§ **PROBLEMA PLANTEADO 1**
Reproduce, por favor, el fragmento para leer desde "La insensibilidad del" hasta "ser vivida.", ambos incluidos.
§ **PROBLEMA PLANTEADO 2**
Según el fragmento para leer, ¿cuántos pasajeros iban a bordo del avión derribado por un misil?

§ **FRAGMENTO PARA LEER**
^^^^^^^^
Carlos A. Trevisi
¡La hierba seguirá creciendo!
La insensibilidad del gobierno de Israel masacrando a Palestina, matando niños , mujeres y jóvenes que también sufren la brutalidad de Hamás; el avión que fue derribado por un misil con 300 pasajeros a bordo; Rajoy dando explicaciones de las conclusiones a las que habrá de llegar la UE para terminar con la matanza (¡Rajoy!, nada menos que RAJOY que tendría tantos pecados que purgar...), no podrán con mi afán de que de pronto, ante tanta calamidad, se ilumine el alma de los sinvergüenzas que apelan a cualquier recurso para seguir ejerciendo el poder inclemente que ejercen desde el mundo de las finanzas.
La vida me sigue dando pruebas de que merece
ser vivida.
Sin embargo, vivimos
un proceso arrollador de pérdida de conciencia que a más de uno le pone en
duda el aserto. El hombre común, como somos la mayoría, si pensante y
preocupado por lo que ve, siente el desasosiego del abandono al que lo somete
un estado de cosas que piensa por él, imagina por él, hace por él y lo recluye
en una felicidad de “shopping centre” donde un amontonamiento de infelices como
él arropan su desgracia comprando y comprando y comprando.
^^^^^^^^
[Elementos almacenados del conjunto de datos]
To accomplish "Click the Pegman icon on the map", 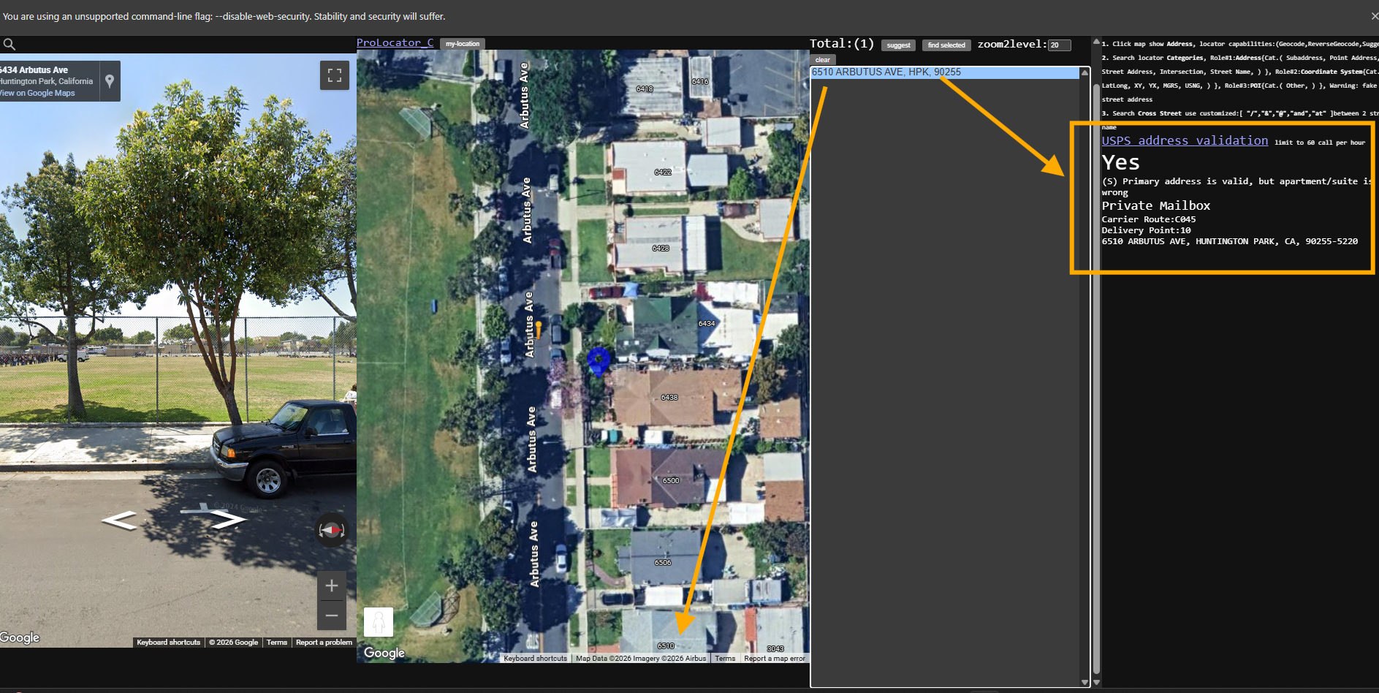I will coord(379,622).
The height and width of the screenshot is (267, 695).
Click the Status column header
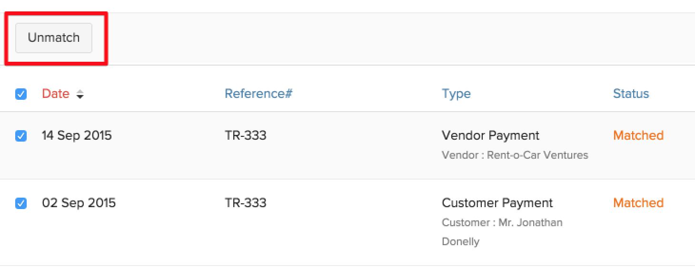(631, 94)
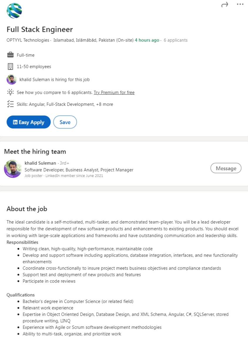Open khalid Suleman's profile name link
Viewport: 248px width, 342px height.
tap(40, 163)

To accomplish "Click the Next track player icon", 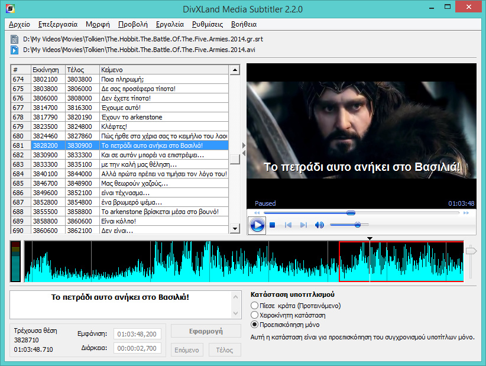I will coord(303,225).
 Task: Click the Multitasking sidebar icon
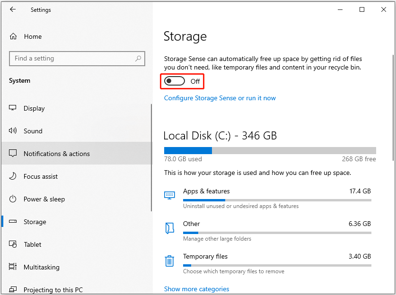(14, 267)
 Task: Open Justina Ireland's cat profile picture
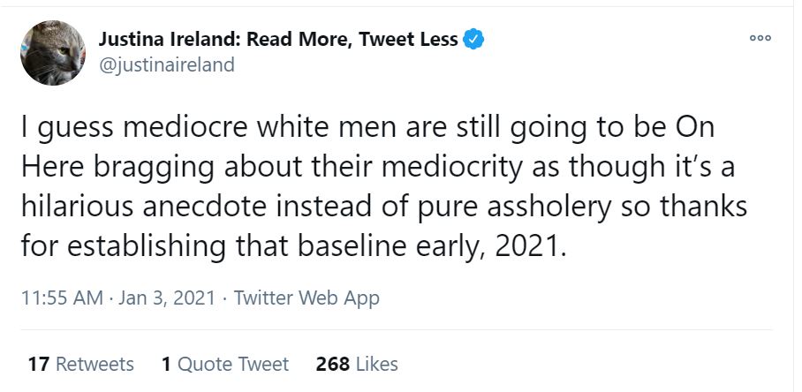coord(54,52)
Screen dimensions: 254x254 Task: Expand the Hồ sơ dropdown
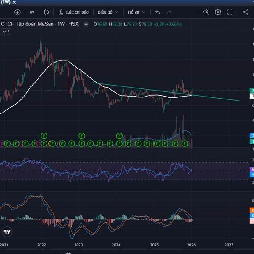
^^^^^^^^
§ **RESPUESTA 1**
La insensibilidad del gobierno de Israel masacrando a Palestina, matando niños , mujeres y jóvenes que también sufren la brutalidad de Hamás; el avión que fue derribado por un misil con 300 pasajeros a bordo; Rajoy dando explicaciones de las conclusiones a las que habrá de llegar la UE para terminar con la matanza (¡Rajoy!, nada menos que RAJOY que tendría tantos pecados que purgar...), no podrán con mi afán de que de pronto, ante tanta calamidad, se ilumine el alma de los sinvergüenzas que apelan a cualquier recurso para seguir ejerciendo el poder inclemente que ejercen desde el mundo de las finanzas.
La vida me sigue dando pruebas de que merece
ser vivida.

§ **RESPUESTA 2**
Iban 300 pasajeros a bordo.